Your task:
Leave out any pictures and transcribe all other data below exactly.

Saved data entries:
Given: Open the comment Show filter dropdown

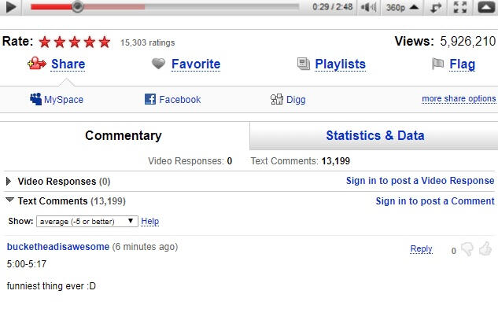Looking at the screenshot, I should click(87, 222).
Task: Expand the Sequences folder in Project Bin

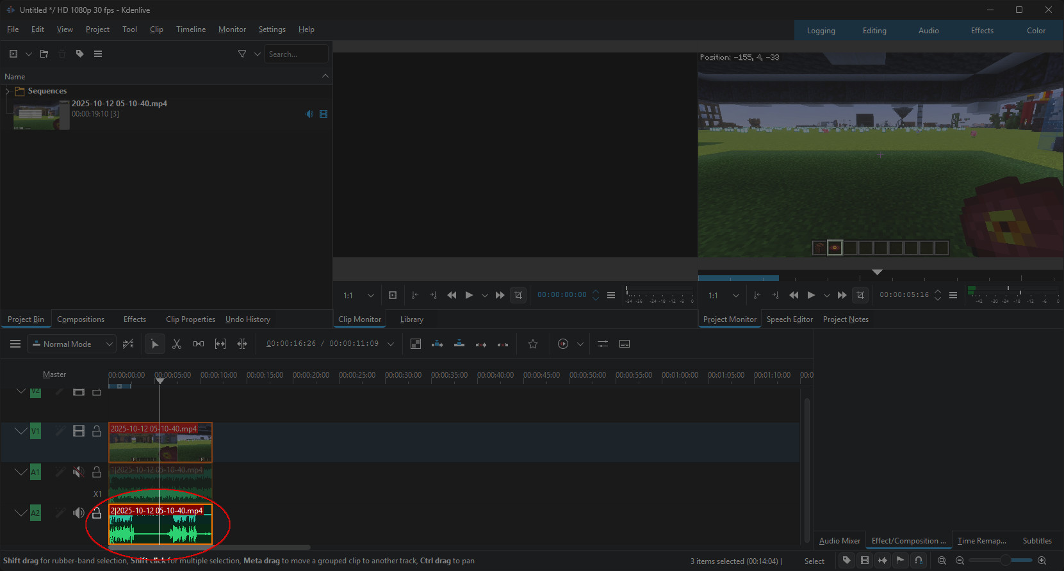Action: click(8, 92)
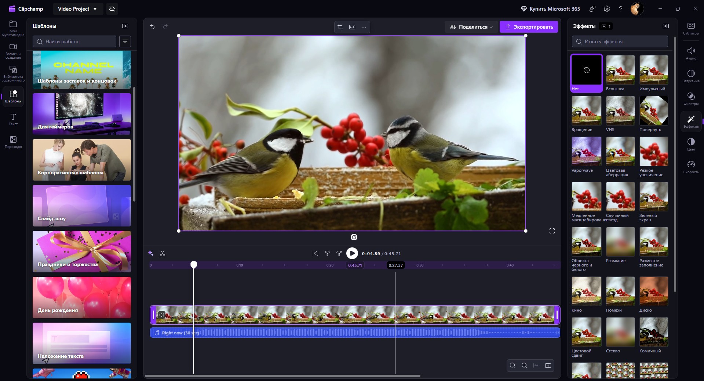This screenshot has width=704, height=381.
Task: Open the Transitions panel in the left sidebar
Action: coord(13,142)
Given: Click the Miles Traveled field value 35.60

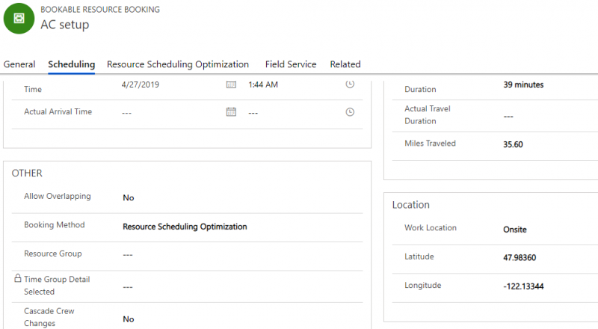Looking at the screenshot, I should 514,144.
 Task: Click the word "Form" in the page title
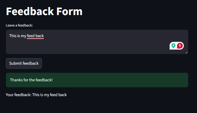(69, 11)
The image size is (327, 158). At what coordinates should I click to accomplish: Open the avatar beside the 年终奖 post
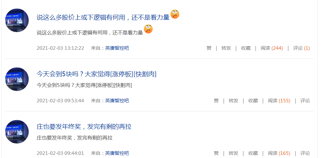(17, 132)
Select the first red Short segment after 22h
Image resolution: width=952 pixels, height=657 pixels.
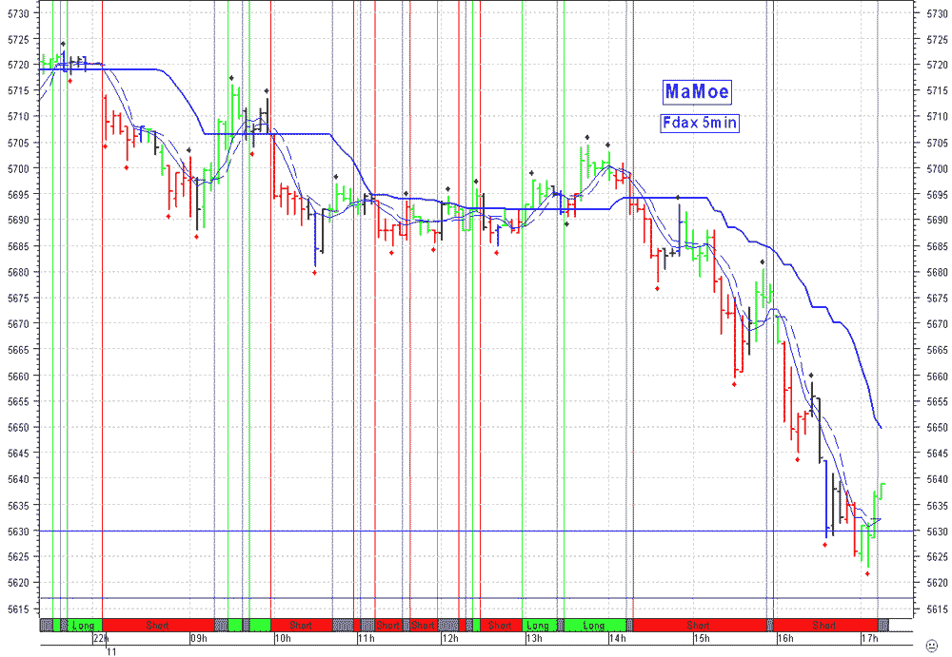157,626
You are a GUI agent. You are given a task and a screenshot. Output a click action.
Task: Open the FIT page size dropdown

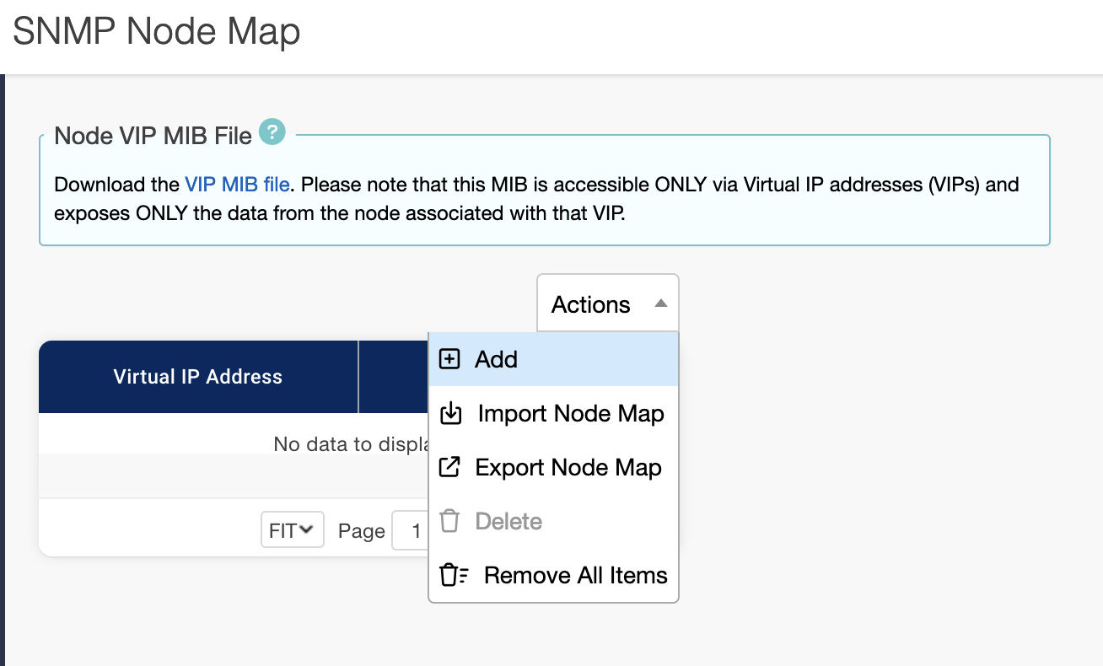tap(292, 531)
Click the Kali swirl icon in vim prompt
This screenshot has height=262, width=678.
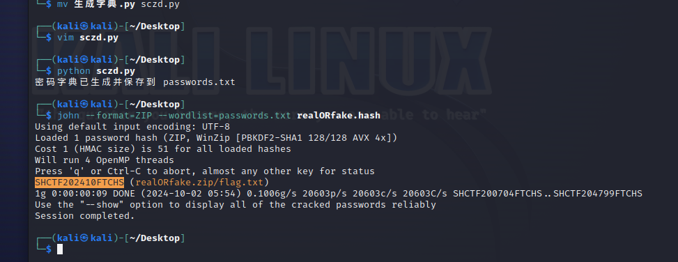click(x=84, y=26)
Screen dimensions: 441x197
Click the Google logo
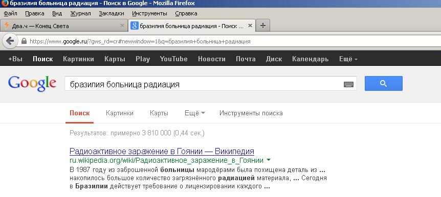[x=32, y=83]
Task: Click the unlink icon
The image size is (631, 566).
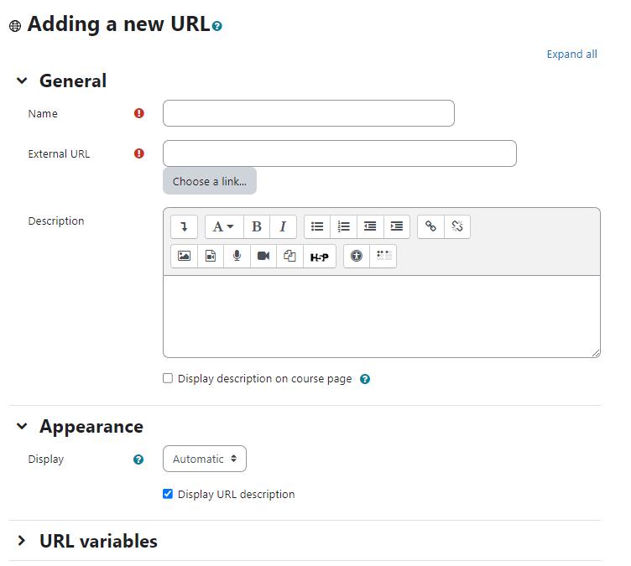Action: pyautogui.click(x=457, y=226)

Completed exercise:
Given: Open the comment Show filter dropdown

Looking at the screenshot, I should click(87, 222).
Task: Expand the Sequences folder in Project Bin

Action: click(8, 92)
This screenshot has width=704, height=381.
Task: Open the Transitions panel in the left sidebar
Action: coord(13,142)
Given: Click the Miles Traveled field value 35.60

Looking at the screenshot, I should 514,144.
 Task: Click the word "Form" in the page title
(69, 11)
The image size is (327, 158). At what coordinates should I click to accomplish: Open the avatar beside the 年终奖 post
(17, 132)
Select the first red Short segment after 22h
Image resolution: width=952 pixels, height=657 pixels.
157,626
You are a GUI agent. You are given a task and a screenshot. Output a click action.
Task: Open the FIT page size dropdown

tap(292, 531)
Click the Kali swirl icon in vim prompt
This screenshot has height=262, width=678.
click(x=84, y=26)
Screen dimensions: 441x197
Click the Google logo
[x=32, y=83]
Task: Click the unlink icon
The image size is (631, 566).
Action: pyautogui.click(x=457, y=226)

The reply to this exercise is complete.